[WHAT YOU SHOULD DO]
An exact reproduction of all the entries is what the answer must contain.

Top of RAW DATA

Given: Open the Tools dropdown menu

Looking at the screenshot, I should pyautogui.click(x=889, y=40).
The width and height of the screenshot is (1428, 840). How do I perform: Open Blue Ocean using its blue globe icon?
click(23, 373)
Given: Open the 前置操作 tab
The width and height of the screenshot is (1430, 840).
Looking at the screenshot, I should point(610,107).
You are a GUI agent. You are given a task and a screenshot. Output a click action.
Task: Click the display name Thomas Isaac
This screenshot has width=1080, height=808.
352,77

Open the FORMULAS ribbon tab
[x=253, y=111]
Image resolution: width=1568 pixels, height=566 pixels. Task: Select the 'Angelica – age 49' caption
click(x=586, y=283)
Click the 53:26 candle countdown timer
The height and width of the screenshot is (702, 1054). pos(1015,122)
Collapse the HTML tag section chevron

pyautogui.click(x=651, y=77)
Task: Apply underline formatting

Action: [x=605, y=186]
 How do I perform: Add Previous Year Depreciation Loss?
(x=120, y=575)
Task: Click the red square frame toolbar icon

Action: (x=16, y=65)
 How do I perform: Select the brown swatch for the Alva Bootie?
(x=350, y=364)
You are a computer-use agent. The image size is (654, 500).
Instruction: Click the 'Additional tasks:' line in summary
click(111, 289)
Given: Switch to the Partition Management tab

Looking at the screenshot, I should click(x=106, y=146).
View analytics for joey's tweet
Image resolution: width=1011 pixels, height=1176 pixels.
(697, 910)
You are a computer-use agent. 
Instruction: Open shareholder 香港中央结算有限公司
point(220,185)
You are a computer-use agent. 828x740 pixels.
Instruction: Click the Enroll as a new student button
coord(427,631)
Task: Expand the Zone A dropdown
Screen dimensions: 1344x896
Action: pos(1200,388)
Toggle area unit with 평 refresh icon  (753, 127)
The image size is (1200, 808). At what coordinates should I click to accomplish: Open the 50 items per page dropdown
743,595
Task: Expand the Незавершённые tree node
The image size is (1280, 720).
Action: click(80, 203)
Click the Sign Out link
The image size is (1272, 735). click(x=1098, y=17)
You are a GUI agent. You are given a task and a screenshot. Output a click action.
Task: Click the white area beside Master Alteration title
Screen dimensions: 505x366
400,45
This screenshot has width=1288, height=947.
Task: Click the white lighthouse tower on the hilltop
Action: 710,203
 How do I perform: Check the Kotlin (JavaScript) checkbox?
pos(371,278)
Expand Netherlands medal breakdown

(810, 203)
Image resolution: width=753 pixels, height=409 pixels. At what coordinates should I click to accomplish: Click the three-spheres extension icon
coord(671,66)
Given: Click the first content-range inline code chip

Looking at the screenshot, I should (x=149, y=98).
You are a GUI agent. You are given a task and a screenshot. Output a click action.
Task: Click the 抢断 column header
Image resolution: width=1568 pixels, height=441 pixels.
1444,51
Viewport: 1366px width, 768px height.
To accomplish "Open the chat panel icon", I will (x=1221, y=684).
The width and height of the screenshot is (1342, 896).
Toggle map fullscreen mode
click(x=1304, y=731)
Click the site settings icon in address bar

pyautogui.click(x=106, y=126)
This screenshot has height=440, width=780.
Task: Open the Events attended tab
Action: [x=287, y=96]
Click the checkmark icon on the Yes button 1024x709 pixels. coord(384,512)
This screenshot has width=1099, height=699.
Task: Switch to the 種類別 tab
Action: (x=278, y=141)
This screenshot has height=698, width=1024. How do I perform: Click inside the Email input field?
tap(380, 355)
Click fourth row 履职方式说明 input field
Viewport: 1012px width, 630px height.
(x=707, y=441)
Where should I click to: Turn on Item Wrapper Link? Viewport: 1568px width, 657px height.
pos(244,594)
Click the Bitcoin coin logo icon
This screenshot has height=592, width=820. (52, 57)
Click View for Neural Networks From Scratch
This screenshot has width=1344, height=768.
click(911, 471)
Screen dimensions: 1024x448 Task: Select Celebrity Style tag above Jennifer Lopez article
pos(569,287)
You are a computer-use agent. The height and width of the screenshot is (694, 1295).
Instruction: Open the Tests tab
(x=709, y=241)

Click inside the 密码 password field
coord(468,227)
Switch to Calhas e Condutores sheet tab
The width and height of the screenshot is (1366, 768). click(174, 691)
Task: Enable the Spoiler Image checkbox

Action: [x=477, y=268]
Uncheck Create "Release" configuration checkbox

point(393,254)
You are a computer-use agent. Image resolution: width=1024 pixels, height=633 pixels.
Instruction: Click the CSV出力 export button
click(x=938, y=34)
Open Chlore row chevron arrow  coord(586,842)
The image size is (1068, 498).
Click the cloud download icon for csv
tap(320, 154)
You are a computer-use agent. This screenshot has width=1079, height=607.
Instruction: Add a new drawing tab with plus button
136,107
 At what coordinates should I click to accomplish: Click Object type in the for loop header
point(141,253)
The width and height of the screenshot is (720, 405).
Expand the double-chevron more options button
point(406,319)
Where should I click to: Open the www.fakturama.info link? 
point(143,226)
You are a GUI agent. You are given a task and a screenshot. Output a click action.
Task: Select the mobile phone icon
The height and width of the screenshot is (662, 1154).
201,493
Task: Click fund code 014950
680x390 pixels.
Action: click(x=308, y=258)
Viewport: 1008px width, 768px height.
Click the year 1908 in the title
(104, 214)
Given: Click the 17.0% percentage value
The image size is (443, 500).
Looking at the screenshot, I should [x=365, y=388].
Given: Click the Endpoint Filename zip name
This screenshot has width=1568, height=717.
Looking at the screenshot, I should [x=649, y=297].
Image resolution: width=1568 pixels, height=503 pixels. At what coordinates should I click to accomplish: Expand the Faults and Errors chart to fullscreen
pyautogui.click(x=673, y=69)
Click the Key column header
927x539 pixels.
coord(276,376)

Bottom of RAW DATA

[WRITTEN RESPONSE]
Given: Open the Tools dropdown menu

Looking at the screenshot, I should pyautogui.click(x=889, y=40).
The width and height of the screenshot is (1428, 840). How do I perform: Open Blue Ocean using its blue globe icon?
click(23, 373)
Given: Open the 前置操作 tab
The width and height of the screenshot is (1430, 840).
Looking at the screenshot, I should point(610,107).
You are a GUI agent. You are given a task and a screenshot. Output a click action.
Task: Click the display name Thomas Isaac
This screenshot has width=1080, height=808.
352,77

Open the FORMULAS ribbon tab
[x=253, y=111]
Image resolution: width=1568 pixels, height=566 pixels. Task: Select the 'Angelica – age 49' caption
click(x=586, y=283)
Click the 53:26 candle countdown timer
The height and width of the screenshot is (702, 1054). pos(1015,122)
Collapse the HTML tag section chevron

pyautogui.click(x=651, y=77)
Task: Apply underline formatting

Action: [x=605, y=186]
 How do I perform: Add Previous Year Depreciation Loss?
(x=120, y=575)
Task: Click the red square frame toolbar icon

Action: (x=16, y=65)
 How do I perform: Select the brown swatch for the Alva Bootie?
(x=350, y=364)
You are a computer-use agent. The image size is (654, 500).
Instruction: Click the 'Additional tasks:' line in summary
click(111, 289)
Given: Switch to the Partition Management tab

Looking at the screenshot, I should click(x=106, y=146).
View analytics for joey's tweet
Image resolution: width=1011 pixels, height=1176 pixels.
(697, 910)
You are a computer-use agent. 
Instruction: Open shareholder 香港中央结算有限公司
point(220,185)
You are a computer-use agent. 828x740 pixels.
Instruction: Click the Enroll as a new student button
coord(427,631)
Task: Expand the Zone A dropdown
Screen dimensions: 1344x896
Action: pos(1200,388)
Toggle area unit with 평 refresh icon  (753, 127)
The image size is (1200, 808). At what coordinates should I click to accomplish: Open the 50 items per page dropdown
743,595
Task: Expand the Незавершённые tree node
The image size is (1280, 720).
Action: click(80, 203)
Click the Sign Out link
The image size is (1272, 735). click(x=1098, y=17)
You are a GUI agent. You are given a task and a screenshot. Output a click action.
Task: Click the white area beside Master Alteration title
Screen dimensions: 505x366
400,45
This screenshot has width=1288, height=947.
Task: Click the white lighthouse tower on the hilltop
Action: 710,203
 How do I perform: Check the Kotlin (JavaScript) checkbox?
pos(371,278)
Expand Netherlands medal breakdown

(810, 203)
Image resolution: width=753 pixels, height=409 pixels. At what coordinates should I click to accomplish: Click the three-spheres extension icon
coord(671,66)
Given: Click the first content-range inline code chip

Looking at the screenshot, I should (x=149, y=98).
You are a GUI agent. You are given a task and a screenshot. Output a click action.
Task: Click the 抢断 column header
Image resolution: width=1568 pixels, height=441 pixels.
1444,51
Viewport: 1366px width, 768px height.
To accomplish "Open the chat panel icon", I will (x=1221, y=684).
The width and height of the screenshot is (1342, 896).
Toggle map fullscreen mode
click(x=1304, y=731)
Click the site settings icon in address bar

pyautogui.click(x=106, y=126)
This screenshot has height=440, width=780.
Task: Open the Events attended tab
Action: [x=287, y=96]
Click the checkmark icon on the Yes button 1024x709 pixels. coord(384,512)
This screenshot has width=1099, height=699.
Task: Switch to the 種類別 tab
Action: (x=278, y=141)
This screenshot has height=698, width=1024. How do I perform: Click inside the Email input field?
tap(380, 355)
Click fourth row 履职方式说明 input field
Viewport: 1012px width, 630px height.
(x=707, y=441)
Where should I click to: Turn on Item Wrapper Link? Viewport: 1568px width, 657px height.
pos(244,594)
Click the Bitcoin coin logo icon
This screenshot has height=592, width=820. (52, 57)
Click View for Neural Networks From Scratch
This screenshot has width=1344, height=768.
click(911, 471)
Screen dimensions: 1024x448 Task: Select Celebrity Style tag above Jennifer Lopez article
pos(569,287)
You are a computer-use agent. The height and width of the screenshot is (694, 1295).
Instruction: Open the Tests tab
(x=709, y=241)

Click inside the 密码 password field
coord(468,227)
Switch to Calhas e Condutores sheet tab
The width and height of the screenshot is (1366, 768). click(174, 691)
Task: Enable the Spoiler Image checkbox

Action: [x=477, y=268]
Uncheck Create "Release" configuration checkbox

point(393,254)
You are a computer-use agent. Image resolution: width=1024 pixels, height=633 pixels.
Instruction: Click the CSV出力 export button
click(x=938, y=34)
Open Chlore row chevron arrow  coord(586,842)
The image size is (1068, 498).
Click the cloud download icon for csv
tap(320, 154)
You are a computer-use agent. This screenshot has width=1079, height=607.
Instruction: Add a new drawing tab with plus button
136,107
 At what coordinates should I click to accomplish: Click Object type in the for loop header
point(141,253)
The width and height of the screenshot is (720, 405).
Expand the double-chevron more options button
point(406,319)
Where should I click to: Open the www.fakturama.info link? 
point(143,226)
You are a GUI agent. You are given a task and a screenshot. Output a click action.
Task: Select the mobile phone icon
The height and width of the screenshot is (662, 1154).
201,493
Task: Click fund code 014950
680x390 pixels.
Action: click(x=308, y=258)
Viewport: 1008px width, 768px height.
Click the year 1908 in the title
(104, 214)
Given: Click the 17.0% percentage value
The image size is (443, 500).
Looking at the screenshot, I should [x=365, y=388].
Given: Click the Endpoint Filename zip name
This screenshot has width=1568, height=717.
Looking at the screenshot, I should [x=649, y=297].
Image resolution: width=1568 pixels, height=503 pixels. At what coordinates should I click to accomplish: Expand the Faults and Errors chart to fullscreen
pyautogui.click(x=673, y=69)
Click the Key column header
927x539 pixels.
coord(276,376)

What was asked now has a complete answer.